▶ _ABOUT THIS TASK_: Where does "computer" occur in the listing? Copy every line that holds it.

▶ _DATA SHOWN_:

::::::

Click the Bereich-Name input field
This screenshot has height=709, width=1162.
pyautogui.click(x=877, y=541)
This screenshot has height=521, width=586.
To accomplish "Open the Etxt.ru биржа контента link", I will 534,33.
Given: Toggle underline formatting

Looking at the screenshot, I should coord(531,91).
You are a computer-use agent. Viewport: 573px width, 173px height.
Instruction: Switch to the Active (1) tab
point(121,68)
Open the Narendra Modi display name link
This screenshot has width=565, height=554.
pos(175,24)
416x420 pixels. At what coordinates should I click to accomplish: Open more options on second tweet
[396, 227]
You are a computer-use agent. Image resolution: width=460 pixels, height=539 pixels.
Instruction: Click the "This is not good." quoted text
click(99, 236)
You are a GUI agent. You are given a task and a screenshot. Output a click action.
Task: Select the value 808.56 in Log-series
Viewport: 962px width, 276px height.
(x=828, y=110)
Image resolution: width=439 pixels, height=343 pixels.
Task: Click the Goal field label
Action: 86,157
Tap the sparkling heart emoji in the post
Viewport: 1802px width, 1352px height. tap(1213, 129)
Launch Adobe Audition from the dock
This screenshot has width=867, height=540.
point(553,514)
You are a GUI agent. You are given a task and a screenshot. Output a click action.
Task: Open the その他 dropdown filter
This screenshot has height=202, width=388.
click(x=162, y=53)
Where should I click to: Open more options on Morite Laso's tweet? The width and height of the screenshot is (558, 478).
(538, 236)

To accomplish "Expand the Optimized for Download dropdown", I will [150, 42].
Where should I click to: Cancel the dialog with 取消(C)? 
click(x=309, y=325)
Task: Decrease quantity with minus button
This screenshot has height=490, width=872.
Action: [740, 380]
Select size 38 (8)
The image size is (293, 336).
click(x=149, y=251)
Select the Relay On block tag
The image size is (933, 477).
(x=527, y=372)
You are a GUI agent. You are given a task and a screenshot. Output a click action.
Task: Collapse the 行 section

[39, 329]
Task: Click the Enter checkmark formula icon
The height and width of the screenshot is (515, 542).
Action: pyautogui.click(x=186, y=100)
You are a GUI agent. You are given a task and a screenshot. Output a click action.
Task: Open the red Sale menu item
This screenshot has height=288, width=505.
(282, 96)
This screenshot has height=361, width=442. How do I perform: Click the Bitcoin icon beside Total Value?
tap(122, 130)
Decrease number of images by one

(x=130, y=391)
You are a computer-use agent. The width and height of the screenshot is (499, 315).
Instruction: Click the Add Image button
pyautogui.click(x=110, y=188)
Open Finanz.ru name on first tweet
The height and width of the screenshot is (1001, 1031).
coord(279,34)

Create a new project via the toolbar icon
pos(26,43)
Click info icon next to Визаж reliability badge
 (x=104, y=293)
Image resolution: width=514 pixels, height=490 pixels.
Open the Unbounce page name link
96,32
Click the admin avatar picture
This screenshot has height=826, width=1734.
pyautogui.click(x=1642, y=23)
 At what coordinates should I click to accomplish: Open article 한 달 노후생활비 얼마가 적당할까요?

::::::

▶ _EXERCISE ANSWER_:
You are a computer-use agent. Viewport: 573px width, 173px height.
You are a computer-use agent. Image resolution: width=460 pixels, height=539 pixels.
You are a computer-use agent. The width and height of the screenshot is (499, 315).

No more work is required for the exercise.